Another big leak takes us to Mexico, where three former presidents and over a dozen high-level public officials have been implicated in what has become the country’s largest corruption case.

The allegations come from the leaked deposition of Emilio Lozoya – the former head of Mexico’s state-owned oil company Pemex – who was on the run in Spain until very recently.

Emilio Lozoya Austin was accused by Odebrecht’s Chief Executive in Mexico, Luis Alberto de Meneses Weyll, of having received illegal money. According to Weyll’s plea bargain deal testimony, the company paid US$10 million to Lozoya to be favoured in the US$115 million public bidding for the Miguel Hidalgo Refinery’s earthworks contract and for public contracts in the Salamanca Refinery.

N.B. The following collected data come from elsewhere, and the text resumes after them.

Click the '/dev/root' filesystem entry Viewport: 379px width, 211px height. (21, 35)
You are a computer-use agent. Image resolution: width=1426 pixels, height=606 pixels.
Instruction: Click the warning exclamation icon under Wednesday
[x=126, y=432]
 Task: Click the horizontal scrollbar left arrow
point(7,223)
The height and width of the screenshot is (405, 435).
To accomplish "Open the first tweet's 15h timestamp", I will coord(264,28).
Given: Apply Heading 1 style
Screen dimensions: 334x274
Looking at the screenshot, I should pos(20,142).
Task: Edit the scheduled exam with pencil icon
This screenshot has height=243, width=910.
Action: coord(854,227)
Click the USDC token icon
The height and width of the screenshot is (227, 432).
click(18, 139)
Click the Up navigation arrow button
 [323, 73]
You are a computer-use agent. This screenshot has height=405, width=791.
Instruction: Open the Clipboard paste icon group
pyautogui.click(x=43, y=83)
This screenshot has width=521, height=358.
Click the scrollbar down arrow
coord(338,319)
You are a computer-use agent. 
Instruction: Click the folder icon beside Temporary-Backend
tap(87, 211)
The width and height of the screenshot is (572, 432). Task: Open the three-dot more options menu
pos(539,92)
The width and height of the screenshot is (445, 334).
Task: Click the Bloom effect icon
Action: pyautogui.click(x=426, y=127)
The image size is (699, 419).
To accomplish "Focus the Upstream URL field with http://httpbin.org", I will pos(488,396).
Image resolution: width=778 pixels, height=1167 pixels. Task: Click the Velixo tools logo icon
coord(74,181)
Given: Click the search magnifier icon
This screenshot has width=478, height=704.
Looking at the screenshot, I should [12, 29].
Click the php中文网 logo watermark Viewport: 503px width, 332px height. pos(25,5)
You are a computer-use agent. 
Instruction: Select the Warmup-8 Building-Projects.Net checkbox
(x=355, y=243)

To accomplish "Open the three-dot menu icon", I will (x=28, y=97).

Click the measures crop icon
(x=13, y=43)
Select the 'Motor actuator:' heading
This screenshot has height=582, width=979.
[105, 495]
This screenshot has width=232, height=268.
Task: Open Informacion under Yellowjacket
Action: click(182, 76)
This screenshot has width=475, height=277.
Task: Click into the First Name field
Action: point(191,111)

International cooperation in the Odebrecht case: Mexico | Transparency International Brazil

The fresh leak has caused an international stir. Some of the individuals named in the deposition have called the allegations untrue. While the authorities have not confirmed the authenticity of the leaked document, President Andrés Manuel López Obrador was quick to tell the media he does not question its genuineness.

Even before the leak emerged, during Tuesday’s press conference, President showed a viral video of unknown origin that allegedly depicts public servants hollowing out plastic bags of cash. According to López Obrador, the money represents some of the bribes channelled to Mexican public officials through Pemex.

Prior to that, Transparency International Mexico had asked the authorities to ensure greater transparency and adequate openness of the trial, as opposed to sending updates through WhatsApp to the media.

In both Lebanon and Mexico, leaking selective information distorts the work of investigations and threatens their integrity, further undermining public trust.

Instead, these high-profile inquiries need to be conducted with utmost openness and transparency.

Greater transparency and open public communication would limit speculation and ensure trust in high-profile and complex cases.